Saturday, August 23, 2014

Total Body Triathlete Workout in 30 minutes

Strength Training is so important for everyone. I know there are a lot of people who train for triathlons and only train by running, biking and swimming. While that's what most of training should be, it's important to set some time aside to strength train. Strength training obviously makes us stronger but it also helps avoid injuries and corrects muscle imbalances in the body.
As triathletes we don't need to spend hours lifting weights everyday or every week, but if we can squeeze in two to three weight training sessions of about 30-45 minutes a week that should be sufficient (that's what we're trying anyways). Here is one of our favorite total body routines. This routine is to be completed for 2-3 rounds if you do 2 rounds it should take you about 30 minutes.

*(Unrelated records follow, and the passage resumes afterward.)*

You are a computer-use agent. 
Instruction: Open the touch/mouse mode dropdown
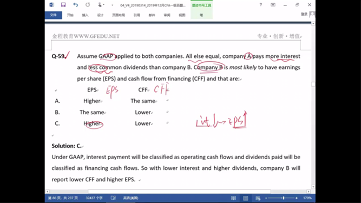101,5
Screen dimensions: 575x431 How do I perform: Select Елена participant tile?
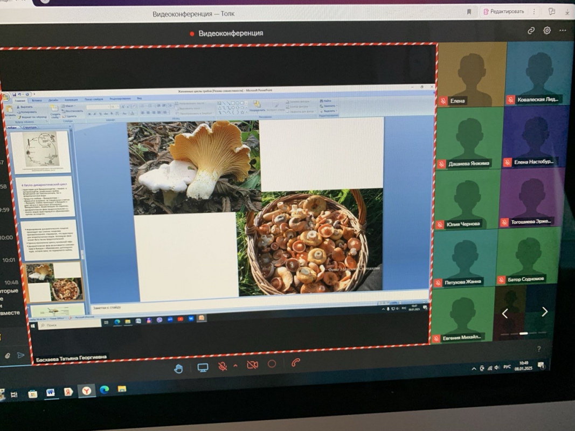point(472,74)
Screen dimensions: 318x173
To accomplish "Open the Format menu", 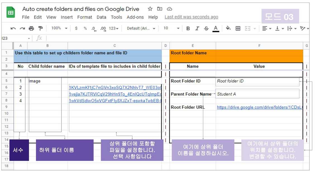I will click(85, 17).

12 reps of bicep curl with should press

12 reps of push up with medicine ball

12 reps rear fly plus tricep kick back

12 reps jump squat tuck and throw (check out the video)

12 reps straight leg deadlifts

12 reps weighted calf-raises (no picture/video)

25 kettlebell swings

Then we did 2 round of the following ab exercises
20 reps of medicine ball sit-ups (no video)

12 reps side planks and hip lifts each side

20 reps medicine ball twists with a partner. Really make sure your abs are contracted the whole time you do this exercise or else it won't be very effective.

20 reps superman

1 minute of v-ups (dog not required). Instead of holding this for one minute we would do 5 reps then hold for 15 seconds and repeat three times.